Determination of an optimal threshold value for muscle activity detection in EMG analysis


ÖZGÜNEN K. T., CELIK U., KURDAK S. S.

JOURNAL OF SPORTS SCIENCE AND MEDICINE, vol.9, no.4, pp.620-628, 2010 (SCI-Expanded) identifier identifier identifier

  • Publication Type: Article / Article
  • Volume: 9 Issue: 4
  • Publication Date: 2010
  • Journal Name: JOURNAL OF SPORTS SCIENCE AND MEDICINE
  • Journal Indexes: Science Citation Index Expanded (SCI-EXPANDED), Scopus
  • Page Numbers: pp.620-628
  • Çukurova University Affiliated: Yes

Abstract

It is commonly agreed that one needs to use a threshold value in the detection of muscle activity timing in electromyographic (EMG) signal analysis.

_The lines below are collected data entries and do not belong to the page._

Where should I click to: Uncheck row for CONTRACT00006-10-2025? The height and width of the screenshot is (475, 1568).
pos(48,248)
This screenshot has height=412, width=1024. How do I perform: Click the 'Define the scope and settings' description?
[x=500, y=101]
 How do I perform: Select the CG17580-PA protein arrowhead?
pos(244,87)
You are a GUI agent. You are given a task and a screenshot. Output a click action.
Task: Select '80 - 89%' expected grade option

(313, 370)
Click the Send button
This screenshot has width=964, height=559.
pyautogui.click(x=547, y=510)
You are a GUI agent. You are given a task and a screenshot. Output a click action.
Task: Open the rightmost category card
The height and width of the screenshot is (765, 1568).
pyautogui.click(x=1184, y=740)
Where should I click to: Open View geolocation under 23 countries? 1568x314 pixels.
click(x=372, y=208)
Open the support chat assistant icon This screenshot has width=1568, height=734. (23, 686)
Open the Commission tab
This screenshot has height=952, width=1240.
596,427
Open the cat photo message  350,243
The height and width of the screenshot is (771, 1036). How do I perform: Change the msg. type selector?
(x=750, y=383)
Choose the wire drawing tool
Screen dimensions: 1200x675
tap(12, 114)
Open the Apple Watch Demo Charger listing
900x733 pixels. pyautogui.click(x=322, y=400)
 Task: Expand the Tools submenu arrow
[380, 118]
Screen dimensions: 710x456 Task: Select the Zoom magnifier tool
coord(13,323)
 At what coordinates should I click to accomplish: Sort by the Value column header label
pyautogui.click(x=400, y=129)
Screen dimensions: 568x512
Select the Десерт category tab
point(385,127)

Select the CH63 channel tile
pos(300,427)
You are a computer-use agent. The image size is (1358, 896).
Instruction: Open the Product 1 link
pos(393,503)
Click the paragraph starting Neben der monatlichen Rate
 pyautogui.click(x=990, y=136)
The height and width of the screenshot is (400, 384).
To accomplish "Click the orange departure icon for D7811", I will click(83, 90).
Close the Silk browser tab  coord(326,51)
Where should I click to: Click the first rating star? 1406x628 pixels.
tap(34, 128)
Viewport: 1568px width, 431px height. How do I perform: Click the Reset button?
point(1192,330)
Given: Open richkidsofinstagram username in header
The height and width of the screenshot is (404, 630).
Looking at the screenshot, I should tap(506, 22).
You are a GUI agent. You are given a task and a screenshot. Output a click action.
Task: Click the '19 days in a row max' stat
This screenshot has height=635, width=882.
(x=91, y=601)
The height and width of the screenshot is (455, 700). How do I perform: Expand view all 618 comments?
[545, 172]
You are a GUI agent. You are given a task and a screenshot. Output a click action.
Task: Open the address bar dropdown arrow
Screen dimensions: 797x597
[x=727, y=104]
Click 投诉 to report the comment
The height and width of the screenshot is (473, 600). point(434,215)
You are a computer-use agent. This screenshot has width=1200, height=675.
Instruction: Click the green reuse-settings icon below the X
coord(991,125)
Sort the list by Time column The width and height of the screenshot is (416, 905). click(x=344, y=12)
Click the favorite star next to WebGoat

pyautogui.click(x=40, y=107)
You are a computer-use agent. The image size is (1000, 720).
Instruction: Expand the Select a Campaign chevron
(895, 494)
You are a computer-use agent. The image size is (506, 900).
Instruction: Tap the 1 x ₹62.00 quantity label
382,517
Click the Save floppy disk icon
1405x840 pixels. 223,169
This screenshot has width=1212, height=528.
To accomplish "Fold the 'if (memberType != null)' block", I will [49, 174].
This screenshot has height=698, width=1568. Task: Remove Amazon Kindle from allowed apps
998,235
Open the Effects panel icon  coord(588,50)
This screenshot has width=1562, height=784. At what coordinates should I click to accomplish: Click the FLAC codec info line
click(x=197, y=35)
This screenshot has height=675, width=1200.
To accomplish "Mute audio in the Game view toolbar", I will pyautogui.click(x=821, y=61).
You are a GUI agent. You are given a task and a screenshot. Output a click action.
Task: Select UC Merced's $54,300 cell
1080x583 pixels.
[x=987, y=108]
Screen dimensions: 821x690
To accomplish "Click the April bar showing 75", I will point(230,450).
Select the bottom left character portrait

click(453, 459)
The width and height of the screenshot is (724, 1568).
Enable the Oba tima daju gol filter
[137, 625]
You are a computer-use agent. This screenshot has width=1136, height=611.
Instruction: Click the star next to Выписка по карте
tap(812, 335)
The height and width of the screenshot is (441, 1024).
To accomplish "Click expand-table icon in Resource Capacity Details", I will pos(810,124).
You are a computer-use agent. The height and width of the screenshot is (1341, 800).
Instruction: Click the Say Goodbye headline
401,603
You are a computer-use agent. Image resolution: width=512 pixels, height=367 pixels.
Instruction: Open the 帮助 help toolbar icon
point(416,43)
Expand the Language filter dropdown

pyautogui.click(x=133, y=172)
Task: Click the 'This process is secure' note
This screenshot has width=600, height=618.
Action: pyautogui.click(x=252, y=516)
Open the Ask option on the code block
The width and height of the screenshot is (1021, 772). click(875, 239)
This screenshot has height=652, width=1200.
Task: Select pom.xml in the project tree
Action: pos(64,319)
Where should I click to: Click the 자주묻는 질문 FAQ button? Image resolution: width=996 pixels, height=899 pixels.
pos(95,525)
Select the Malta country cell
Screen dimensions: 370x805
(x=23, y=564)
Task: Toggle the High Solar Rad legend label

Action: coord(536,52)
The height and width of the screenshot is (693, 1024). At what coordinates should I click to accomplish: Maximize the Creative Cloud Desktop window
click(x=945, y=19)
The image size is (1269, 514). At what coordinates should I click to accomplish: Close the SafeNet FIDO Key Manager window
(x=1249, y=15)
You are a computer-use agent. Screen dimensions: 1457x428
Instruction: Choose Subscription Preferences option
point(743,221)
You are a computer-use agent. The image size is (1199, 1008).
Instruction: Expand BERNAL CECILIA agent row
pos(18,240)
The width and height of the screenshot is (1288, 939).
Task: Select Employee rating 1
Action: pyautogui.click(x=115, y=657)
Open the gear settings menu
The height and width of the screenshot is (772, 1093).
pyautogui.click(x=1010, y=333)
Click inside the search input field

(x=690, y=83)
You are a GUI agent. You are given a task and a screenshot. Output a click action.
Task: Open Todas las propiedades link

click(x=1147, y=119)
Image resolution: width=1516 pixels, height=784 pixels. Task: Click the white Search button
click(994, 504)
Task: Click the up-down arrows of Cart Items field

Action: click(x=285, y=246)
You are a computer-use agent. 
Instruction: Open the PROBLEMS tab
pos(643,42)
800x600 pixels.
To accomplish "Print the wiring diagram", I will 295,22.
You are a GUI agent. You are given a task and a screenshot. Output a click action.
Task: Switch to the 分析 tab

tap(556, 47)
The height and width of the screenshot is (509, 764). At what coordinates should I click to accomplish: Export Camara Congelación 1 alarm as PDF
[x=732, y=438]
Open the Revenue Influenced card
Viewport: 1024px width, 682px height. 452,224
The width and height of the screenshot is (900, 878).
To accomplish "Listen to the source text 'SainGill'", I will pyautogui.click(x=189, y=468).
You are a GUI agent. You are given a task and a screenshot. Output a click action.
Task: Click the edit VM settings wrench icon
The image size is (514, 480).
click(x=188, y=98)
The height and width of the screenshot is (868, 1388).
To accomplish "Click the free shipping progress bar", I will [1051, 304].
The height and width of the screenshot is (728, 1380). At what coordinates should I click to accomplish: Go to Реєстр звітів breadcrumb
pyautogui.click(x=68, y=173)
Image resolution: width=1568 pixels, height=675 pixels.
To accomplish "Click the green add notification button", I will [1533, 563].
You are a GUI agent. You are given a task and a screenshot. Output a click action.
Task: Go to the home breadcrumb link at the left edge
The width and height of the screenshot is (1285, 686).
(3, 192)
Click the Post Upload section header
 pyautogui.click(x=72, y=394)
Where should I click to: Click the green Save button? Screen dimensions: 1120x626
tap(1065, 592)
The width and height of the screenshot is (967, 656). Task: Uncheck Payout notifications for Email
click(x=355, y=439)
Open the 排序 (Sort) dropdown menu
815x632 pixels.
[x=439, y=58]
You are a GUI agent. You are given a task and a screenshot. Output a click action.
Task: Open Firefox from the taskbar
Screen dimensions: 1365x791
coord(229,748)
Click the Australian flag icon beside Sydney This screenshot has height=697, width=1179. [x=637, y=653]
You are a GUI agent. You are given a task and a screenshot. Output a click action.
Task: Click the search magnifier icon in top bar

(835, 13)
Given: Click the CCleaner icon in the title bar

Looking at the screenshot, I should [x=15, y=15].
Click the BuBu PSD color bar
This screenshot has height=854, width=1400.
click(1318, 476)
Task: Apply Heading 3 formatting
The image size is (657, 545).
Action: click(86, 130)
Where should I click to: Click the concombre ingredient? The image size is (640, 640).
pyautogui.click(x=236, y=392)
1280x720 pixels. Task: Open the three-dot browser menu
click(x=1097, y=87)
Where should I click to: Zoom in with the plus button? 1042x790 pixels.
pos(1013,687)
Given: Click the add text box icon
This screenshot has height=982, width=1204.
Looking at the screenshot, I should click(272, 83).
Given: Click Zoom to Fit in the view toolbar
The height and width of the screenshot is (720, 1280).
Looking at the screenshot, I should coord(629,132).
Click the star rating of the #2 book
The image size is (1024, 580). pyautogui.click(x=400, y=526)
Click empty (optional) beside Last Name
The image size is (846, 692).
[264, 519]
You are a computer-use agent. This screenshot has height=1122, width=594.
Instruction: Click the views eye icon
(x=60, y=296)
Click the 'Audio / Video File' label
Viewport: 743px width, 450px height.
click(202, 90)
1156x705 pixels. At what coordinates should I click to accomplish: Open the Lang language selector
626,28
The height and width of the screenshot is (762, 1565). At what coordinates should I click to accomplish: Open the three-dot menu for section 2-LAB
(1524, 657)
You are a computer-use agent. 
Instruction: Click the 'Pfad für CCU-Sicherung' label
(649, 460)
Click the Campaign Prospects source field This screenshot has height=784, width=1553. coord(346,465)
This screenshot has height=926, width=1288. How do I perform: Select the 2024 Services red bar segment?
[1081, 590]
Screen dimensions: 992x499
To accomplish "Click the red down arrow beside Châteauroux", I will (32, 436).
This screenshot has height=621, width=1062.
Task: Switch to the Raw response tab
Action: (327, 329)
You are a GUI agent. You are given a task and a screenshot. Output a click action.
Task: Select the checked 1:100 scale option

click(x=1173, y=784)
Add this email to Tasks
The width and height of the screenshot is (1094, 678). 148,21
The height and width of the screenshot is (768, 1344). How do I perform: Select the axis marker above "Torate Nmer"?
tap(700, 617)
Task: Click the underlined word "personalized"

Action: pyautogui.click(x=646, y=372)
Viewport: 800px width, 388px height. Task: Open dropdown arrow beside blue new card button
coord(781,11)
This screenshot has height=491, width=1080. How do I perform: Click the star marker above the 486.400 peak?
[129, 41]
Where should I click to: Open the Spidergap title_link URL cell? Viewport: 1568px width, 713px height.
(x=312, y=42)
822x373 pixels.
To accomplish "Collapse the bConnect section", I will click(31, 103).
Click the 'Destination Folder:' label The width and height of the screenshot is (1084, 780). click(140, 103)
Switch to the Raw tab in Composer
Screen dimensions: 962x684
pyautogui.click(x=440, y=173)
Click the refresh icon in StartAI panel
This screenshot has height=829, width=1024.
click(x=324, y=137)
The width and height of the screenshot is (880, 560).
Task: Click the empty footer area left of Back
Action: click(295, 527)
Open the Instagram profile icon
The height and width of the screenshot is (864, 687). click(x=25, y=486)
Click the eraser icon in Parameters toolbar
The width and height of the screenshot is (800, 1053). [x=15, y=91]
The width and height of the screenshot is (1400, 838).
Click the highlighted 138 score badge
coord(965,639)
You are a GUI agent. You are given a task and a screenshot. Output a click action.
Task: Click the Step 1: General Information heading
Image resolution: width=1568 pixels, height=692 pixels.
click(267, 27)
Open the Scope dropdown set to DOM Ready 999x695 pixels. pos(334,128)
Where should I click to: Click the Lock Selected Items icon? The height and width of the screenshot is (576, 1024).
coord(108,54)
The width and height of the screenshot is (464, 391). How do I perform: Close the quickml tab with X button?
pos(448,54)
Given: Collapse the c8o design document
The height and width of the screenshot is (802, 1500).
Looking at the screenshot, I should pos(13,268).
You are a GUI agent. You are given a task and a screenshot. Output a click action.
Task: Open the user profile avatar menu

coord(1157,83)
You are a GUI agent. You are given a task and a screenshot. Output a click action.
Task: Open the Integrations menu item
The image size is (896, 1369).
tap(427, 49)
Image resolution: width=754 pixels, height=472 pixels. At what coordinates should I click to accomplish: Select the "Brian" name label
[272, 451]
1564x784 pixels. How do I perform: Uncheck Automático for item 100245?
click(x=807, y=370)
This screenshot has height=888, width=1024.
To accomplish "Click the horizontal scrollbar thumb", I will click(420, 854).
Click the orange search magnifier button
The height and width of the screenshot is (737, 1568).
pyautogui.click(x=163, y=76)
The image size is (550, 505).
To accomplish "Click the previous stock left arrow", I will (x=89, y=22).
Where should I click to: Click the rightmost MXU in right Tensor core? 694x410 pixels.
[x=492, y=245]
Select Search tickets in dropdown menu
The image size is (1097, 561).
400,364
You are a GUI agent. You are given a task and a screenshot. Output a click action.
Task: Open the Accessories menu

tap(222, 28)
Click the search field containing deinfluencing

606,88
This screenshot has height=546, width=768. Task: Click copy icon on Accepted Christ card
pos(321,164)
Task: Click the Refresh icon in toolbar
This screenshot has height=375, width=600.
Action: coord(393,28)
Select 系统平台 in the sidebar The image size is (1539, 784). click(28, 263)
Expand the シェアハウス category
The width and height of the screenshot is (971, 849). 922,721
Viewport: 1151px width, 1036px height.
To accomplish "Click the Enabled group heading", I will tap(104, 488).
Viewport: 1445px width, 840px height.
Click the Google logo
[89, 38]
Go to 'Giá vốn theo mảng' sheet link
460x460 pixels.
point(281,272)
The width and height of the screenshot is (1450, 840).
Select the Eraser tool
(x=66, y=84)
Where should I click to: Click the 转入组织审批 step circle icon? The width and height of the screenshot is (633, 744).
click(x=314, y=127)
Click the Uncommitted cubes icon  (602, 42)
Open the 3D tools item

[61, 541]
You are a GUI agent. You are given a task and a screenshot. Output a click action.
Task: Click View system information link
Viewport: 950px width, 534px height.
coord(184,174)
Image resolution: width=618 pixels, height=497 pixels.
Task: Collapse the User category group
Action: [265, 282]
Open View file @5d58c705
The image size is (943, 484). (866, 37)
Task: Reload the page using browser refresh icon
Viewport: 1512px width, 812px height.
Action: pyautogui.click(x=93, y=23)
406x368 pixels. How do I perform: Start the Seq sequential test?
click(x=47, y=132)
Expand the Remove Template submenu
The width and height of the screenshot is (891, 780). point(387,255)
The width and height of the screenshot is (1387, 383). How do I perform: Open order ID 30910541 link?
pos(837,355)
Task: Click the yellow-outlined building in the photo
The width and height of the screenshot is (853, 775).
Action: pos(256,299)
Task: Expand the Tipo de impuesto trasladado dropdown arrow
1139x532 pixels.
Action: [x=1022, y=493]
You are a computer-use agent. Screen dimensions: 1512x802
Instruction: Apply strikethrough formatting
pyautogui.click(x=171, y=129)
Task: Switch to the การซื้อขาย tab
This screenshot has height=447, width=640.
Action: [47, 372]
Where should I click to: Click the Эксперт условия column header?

However, the algorithm for threshold determination lacks an agreement between the investigators. In this study we aimed to determine a proper threshold value in an incremental cycling exercise for accurate EMG signal analysis. Nine healthy recreationally active male subjects cycled until exhaustion. EMG recordings were performed on four low extremity muscle groups; gastrocnemius lateralis (GL), gastrocnemius medialis (GM), soleus (SOL) and vastus medialis (VM). We have analyzed our data using three different threshold levels: 25%, 35% and 45% of the mean RMS EMG value. We compared the appropriateness of these threshold values using two criteria: (1) significant correlation between the actual and estimated number of bursts and (2) proximity of the regression line of the actual and estimated number of bursts to the line of identity. It had been possible to find a significant correlation between the actual and estimated number of bursts with the 25, 35 and 45% threshold values for the GL muscle. Correlation analyses for the VM muscle had shown that the number of bursts estimated with the 35% threshold value was found to be significantly correlated with the actual number of bursts. For the GM muscle, it had been possible to predict the burst number by using either the 35% or 45% threshold value and for the SOL muscle the 25% threshold value was found as the best predictor for actual number of burst estimation. Detailed analyses of the actual and estimated number of bursts had shown that success of threshold estimation may differ among muscle groups. Evaluation of our data had clearly shown that it is important to select proper threshold values for correct EMG signal analyses. Using a single threshold value for different exercise intensities and different muscle groups may cause misleading results.